The Brisbane couple originally took out their mortgage with the Commonwealth Bank because it offered a competitive rate and allowed them to use a family guarantor to take the first steps on the property ladder, buying a three bedroom home in Annerley, Queensland.
“You don’t have to put up with the antics of banks or continue to dance with the devil,” Mr Billsborough said. “We saved around $500 initially but were still saving around $250 at the end compared to our initial Commonwealth Bank arrangement.”
Pre-empting the Reserve Bank’s moves on Melbourne Cup Day, when they lifted the official cash rate 0.25 per cent to 4.75 per cent, the couple decided a few weeks ago that it was time to have a free Home Loan Health Check with Aussie and Tom Mewing.
“I managed to find them a great deal with Bankwest, saving them $385 a month on repayments and $280 a month on their consolidated debts, which equals a combined $665 a month savings,” Mr Mewing said.

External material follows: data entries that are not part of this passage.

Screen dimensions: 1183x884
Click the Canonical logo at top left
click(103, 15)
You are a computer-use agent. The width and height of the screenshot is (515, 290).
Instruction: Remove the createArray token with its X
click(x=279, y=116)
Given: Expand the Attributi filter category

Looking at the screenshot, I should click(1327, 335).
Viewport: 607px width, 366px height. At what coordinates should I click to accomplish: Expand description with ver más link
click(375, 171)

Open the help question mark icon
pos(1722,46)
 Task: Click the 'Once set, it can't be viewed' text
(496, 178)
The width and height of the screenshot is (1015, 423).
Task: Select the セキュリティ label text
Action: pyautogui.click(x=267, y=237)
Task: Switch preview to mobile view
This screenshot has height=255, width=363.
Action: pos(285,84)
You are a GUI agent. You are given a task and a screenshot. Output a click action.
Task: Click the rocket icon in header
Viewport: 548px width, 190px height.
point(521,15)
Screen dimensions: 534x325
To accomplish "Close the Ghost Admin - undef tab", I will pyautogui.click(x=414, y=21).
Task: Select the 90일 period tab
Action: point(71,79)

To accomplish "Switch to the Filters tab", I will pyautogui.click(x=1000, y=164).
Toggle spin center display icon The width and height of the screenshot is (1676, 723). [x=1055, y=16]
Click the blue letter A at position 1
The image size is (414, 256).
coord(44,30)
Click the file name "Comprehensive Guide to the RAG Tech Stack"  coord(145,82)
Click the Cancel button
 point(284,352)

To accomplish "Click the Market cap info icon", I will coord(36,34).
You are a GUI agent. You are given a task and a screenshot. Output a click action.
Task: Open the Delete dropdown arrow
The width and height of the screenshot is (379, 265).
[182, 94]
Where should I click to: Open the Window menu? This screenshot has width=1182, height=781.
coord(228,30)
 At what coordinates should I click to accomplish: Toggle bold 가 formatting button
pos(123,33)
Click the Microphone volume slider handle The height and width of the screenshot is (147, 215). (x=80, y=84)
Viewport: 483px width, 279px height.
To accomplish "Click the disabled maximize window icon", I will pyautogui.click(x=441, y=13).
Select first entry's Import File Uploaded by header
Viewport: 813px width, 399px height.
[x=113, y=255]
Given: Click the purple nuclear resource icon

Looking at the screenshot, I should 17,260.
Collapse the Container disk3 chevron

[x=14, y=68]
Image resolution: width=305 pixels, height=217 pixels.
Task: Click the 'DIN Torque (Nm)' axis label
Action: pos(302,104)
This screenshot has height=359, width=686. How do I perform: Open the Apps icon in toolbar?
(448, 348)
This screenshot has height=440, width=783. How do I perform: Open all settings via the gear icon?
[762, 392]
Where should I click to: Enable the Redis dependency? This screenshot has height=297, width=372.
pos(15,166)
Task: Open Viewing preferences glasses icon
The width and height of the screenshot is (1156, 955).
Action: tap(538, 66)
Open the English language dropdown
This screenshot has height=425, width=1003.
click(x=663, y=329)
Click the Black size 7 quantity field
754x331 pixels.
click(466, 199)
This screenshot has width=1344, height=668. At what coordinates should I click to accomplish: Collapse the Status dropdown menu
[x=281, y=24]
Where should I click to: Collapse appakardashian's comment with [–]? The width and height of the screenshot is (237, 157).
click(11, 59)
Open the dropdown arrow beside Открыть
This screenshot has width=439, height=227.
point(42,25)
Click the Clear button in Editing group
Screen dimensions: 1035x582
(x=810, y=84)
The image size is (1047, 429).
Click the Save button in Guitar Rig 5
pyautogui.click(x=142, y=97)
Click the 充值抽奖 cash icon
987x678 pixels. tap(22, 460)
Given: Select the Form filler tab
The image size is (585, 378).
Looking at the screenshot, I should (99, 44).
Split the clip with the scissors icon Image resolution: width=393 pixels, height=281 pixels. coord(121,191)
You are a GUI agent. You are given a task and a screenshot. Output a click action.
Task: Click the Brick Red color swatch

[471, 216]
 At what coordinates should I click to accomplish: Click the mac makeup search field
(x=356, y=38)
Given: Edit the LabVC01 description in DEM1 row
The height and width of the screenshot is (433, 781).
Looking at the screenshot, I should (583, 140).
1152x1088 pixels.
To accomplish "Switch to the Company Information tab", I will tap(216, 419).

“You have to vote with your feet if you’re not happy because it does work,” Mr Billsborough said.
Mr Mewing said he has had a great deal of interest from new and old clients following the RBA move, and the CBA inflicting almost double the pain with its decision to lift 0.45 per cent.
“We’ve been extremely busy in the week since the rate rise, there is a lot of anger out there,” he said.
“Regardless, it’s always prudent to keep an eye on your financial needs to ensure your getting the most of out of your mortgage.”